Freshmen each year visit the fall activities fair seeking the club, group or organization they hope will define their time at Princeton. Many join and withdraw from several before finding their niche in the University community.
In recent years, the number of student groups has increased steadily while the size of the student body has remained essentially static.
And though these additional groups create a wider range of activities for students to sample, the expanding extracurricular smorgasbord can sometimes mean growing pains — both for the groups and the members they comprise.
There are 230 recognized student groups on campus this year — 15 to 20 more groups than last year. Administrators say this trend of rapid growth has been continuing for several years now. Indeed, the USG Senate recognizes on average two to three new student organizations per week.
While the number of groups seems to be ever increasing, some naturally fall by the wayside as members lose interest or graduate.
Those groups do not simply disband, said Nina Langsam '03, the coordinator of the Student Activities Fair. "Normally clubs that are sort of defunct still exist in name but don't really do anything," she said.
According to Assistant Dean of Undergraduate Students Thomas Dunne, the Office of Undergraduate Students continues to recognize groups with dwindling memberships for a few years in case student interest rebounds.

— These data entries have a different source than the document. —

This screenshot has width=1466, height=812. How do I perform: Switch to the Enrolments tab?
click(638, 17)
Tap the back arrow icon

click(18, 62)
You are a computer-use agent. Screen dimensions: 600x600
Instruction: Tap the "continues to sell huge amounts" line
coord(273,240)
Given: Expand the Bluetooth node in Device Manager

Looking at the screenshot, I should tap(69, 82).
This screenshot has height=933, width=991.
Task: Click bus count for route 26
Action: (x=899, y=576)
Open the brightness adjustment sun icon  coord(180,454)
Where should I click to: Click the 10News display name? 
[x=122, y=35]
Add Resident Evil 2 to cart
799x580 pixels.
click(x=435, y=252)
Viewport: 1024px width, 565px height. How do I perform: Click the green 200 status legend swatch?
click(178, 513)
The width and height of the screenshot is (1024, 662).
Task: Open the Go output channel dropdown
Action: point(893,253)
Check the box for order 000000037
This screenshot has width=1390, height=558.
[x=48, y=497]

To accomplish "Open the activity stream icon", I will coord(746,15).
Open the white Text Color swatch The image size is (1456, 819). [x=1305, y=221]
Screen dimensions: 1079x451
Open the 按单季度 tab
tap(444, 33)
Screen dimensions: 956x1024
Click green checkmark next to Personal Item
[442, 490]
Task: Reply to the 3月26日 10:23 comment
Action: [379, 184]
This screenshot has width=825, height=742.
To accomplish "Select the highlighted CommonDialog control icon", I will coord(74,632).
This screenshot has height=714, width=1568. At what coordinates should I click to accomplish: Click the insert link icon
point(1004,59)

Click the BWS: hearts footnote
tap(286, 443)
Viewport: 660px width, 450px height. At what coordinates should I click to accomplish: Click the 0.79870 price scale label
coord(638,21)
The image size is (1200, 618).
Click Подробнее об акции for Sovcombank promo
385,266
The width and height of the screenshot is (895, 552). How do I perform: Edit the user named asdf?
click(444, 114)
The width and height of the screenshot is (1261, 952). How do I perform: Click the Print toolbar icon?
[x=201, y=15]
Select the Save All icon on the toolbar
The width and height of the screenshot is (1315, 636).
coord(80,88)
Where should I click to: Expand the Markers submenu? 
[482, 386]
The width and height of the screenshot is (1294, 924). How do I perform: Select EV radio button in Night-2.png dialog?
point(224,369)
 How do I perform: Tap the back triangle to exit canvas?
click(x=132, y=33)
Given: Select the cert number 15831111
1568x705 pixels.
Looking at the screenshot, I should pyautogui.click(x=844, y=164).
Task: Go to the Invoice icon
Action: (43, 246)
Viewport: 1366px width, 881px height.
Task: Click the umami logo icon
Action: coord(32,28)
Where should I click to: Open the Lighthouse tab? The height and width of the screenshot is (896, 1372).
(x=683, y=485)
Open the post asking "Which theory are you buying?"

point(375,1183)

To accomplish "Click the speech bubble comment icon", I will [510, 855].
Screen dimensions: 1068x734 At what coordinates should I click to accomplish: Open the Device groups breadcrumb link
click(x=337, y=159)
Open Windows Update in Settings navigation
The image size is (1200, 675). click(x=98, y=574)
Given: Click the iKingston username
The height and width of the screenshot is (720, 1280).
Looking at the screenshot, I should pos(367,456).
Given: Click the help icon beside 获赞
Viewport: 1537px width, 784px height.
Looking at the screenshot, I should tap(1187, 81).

USG vice president Spence Miller '02 said the USG has recently been considering new policies that would allow only already-active student groups to obtain full recognition, and possibly strip inactive groups of their official recognition.
He said he will meet with Dunne on Friday to discuss establishing "a period of about four weeks when [unrecognized student groups] are not going to be qualified for funding, at least full-fledged funding. That way we'll be able to ensure that they're serious about their endeavor of forming a new student group."
The USG is still unsure how to best determine which groups are so inactive as to forfeit their recognition.
Propagation
Students' increasingly diverse interests partially may explain this rise in the number of student clubs. "I think the primary cause behind the formation of new student groups is that people recognize that there is a niche that needs to be filled," Roger Ahn '01, president of Foundation for Student Communication, said in an e-mail.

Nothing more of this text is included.